Citrix Workspace app error codes for Workspace connection leases

When a service continuity error occurs on the user device, an error code appears in the error message. Common errors include:

Error code Description
3000 No connection lease files present
3002 Connection lease cannot be read
3003 No resource location found
3004 Connection details missing in the leases
3005 ICA file is empty
3006 Connection lease expired. Log back into Workspace.
3007 Connection lease is invalid
3008 Connection lease validation result: empty
3009 Connection lease validation result: invalid
3010 Parameter missing
3020 Connection lease validation failed
3021 No resource location found where the app is published
3022 Connection lease validation result: deny
3023 Citrix Workspace app timed out

Known issues in this Technical Preview

Warning:

Editing the registry incorrectly can cause serious problems that might require you to reinstall your operating system. Citrix cannot guarantee that problems resulting from the incorrect use of the Registry Editor can be solved. Use the Registry Editor at your own risk. Be sure to back up the registry before you edit it.
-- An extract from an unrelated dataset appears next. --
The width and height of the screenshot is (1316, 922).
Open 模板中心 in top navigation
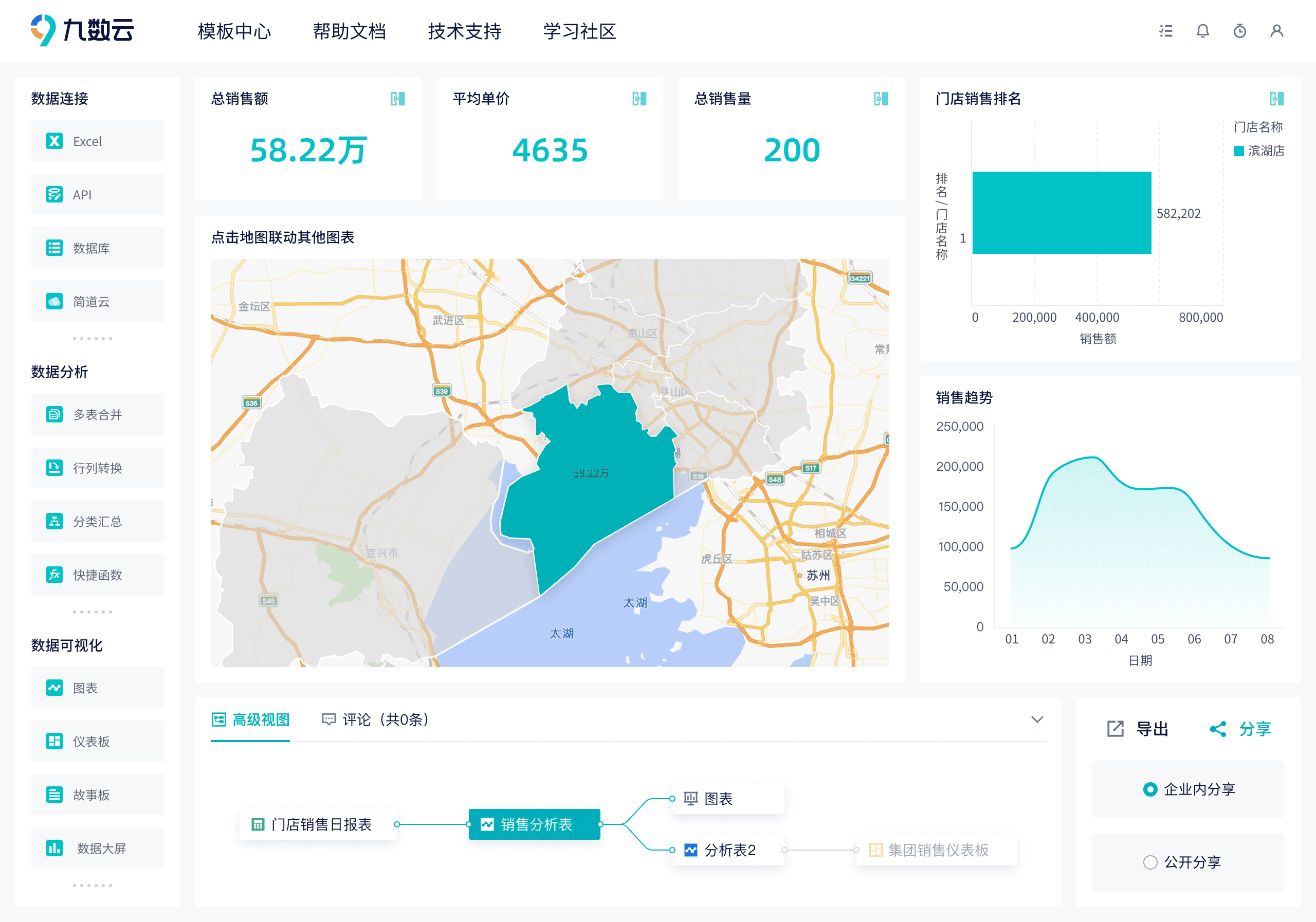click(234, 31)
The Windows Logon user interface that prompts users to reauthenticate on the VDA does not support local keyboard language mapping. To allow users to reauthenticate during an outage if they have local keyboard language mapping on their devices, preload the keyboard layouts these users require. Edit this registry key in the VDA image:

HKEY_USERS\.DEFAULT\Keyboard Layout\Preload

The corresponding language pack in the virtual desktop image must be installed.

For a list of keyboard identifiers associated with keyboard languages, refer to Keyboard Identifiers and Input Method Editors for Windows.